Standard geographies are jurisdictional areas determined by government agencies. At the highest level these are the countries of the world. Within these countries the hierarchical levels have different names. If you already have a list of jurisdictional area identifiers such as postal (ZIP) codes or US Census Block Group Identifiers, these can be used directly as input to the enrich
method to retrieve demographic information about these jurisdictional areas for analysis.
Example Use Case - Variable Variance
Just as before, we are going to retrieve high variance variables, but this time we are going to look up the unique identifiers for all the US Census Block Groups in Seattle.
Create a Country
Our analysis starts with identifying the country we are going to be working with and instantating an arcgis.geoenrichment.Country
object referencing an arcgis.gis.GIS
source to use for analysis.
from arcgis.geoenrichment import Country
from arcgis.gis import GIS
gis = GIS(profile="your_online_profile")
usa = Country("usa", gis=gis)
usa
<Country - United States (GIS @ https://geosaurus.maps.arcgis.com version:10.3)>
Selecting Data to Start
Next, we are using Pandas DataFrame filtering to identify a subset of variables to focus on from the thousands available.
enrich_vars = (
usa.enrich_variables[
(usa.enrich_variables.name.str.lower().str.contains("cy"))
& (
(usa.enrich_variables.data_collection == "occupation")
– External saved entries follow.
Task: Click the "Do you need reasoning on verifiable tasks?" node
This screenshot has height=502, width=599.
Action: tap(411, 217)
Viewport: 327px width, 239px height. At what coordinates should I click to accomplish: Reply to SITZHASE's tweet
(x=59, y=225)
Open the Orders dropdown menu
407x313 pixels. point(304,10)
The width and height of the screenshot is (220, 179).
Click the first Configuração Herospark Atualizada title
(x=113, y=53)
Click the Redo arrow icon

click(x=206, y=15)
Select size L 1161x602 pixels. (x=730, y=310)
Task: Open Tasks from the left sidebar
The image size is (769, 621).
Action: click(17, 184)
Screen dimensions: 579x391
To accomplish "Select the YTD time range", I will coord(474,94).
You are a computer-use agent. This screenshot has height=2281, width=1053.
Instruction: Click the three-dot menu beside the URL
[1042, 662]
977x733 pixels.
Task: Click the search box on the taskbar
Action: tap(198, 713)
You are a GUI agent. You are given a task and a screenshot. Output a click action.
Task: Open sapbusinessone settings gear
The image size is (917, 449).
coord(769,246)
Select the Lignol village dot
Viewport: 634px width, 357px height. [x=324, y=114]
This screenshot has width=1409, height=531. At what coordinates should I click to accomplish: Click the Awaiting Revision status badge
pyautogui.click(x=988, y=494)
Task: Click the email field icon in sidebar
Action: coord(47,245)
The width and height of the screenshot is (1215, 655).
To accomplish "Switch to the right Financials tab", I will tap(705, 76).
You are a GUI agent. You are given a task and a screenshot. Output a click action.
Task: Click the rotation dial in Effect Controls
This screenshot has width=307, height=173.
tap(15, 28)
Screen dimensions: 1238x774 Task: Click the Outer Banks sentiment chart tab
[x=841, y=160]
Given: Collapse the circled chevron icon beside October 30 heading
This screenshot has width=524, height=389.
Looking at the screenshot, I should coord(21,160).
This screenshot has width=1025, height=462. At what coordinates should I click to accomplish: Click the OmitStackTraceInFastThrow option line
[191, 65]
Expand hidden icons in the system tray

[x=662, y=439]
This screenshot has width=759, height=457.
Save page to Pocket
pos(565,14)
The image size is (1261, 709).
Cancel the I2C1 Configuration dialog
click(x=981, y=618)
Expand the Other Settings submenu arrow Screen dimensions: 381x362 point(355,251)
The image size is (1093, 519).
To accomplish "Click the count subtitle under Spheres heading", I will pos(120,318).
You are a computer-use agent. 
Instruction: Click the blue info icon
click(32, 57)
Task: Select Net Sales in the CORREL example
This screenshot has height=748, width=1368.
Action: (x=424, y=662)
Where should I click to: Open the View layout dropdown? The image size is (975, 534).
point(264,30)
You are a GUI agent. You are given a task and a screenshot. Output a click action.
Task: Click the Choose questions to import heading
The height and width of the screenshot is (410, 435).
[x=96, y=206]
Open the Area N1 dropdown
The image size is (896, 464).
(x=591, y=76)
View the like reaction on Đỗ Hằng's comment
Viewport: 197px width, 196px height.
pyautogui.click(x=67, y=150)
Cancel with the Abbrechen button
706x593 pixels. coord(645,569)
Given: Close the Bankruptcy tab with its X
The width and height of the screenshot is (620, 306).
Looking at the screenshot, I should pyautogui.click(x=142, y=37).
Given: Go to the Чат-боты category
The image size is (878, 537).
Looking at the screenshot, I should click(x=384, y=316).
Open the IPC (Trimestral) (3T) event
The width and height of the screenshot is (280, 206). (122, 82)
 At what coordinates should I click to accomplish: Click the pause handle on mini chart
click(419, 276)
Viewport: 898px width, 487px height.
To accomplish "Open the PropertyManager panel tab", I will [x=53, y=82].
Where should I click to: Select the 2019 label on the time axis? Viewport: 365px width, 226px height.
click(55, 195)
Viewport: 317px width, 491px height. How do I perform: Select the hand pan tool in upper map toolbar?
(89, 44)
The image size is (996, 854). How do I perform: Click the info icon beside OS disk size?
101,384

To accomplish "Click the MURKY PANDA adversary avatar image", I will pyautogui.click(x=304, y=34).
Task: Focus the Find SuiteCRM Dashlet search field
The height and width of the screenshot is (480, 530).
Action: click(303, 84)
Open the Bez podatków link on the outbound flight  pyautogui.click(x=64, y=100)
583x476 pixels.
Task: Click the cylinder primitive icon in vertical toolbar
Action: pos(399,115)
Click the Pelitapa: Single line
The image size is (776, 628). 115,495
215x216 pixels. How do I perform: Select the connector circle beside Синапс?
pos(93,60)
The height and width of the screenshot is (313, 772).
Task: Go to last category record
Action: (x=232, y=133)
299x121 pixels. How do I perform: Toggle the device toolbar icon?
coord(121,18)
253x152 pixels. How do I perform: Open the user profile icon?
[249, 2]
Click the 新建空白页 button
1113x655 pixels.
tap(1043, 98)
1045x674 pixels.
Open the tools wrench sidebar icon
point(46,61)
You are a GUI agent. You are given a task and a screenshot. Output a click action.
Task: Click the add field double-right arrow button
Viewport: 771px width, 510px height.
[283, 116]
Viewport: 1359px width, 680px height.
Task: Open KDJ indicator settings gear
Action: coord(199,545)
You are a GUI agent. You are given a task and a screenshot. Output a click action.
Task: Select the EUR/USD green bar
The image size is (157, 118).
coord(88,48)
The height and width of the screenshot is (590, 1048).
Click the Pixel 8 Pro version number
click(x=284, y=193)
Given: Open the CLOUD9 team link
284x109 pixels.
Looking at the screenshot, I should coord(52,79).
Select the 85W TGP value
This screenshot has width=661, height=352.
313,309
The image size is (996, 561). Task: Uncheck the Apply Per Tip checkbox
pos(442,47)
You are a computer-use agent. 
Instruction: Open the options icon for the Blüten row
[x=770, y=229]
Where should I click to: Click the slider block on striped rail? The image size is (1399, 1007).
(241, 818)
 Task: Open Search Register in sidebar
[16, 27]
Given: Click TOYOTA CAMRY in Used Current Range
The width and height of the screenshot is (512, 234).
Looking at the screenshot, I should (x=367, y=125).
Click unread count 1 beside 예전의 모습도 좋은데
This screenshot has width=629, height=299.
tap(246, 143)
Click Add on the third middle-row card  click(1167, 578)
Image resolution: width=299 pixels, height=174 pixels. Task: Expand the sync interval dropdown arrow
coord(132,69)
| (usa.enrich_variables.data_collection == "Wealth")
| (usa.enrich_variables.data_collection == "financial")
| (usa.enrich_variables.data_collection == "educationalattainment")
| (usa.enrich_variables.data_collection == "language")
| (usa.enrich_variables.data_collection == "healthinsurancecoverage")
| (usa.enrich_variables.data_collection == "veterans")
| (usa.enrich_variables.data_collection == "yearmovedin")
| (usa.enrich_variables.data_collection == "yearbuilt")
| (usa.enrich_variables.data_collection == "population")
| (usa.enrich_variables.data_collection == "occupation")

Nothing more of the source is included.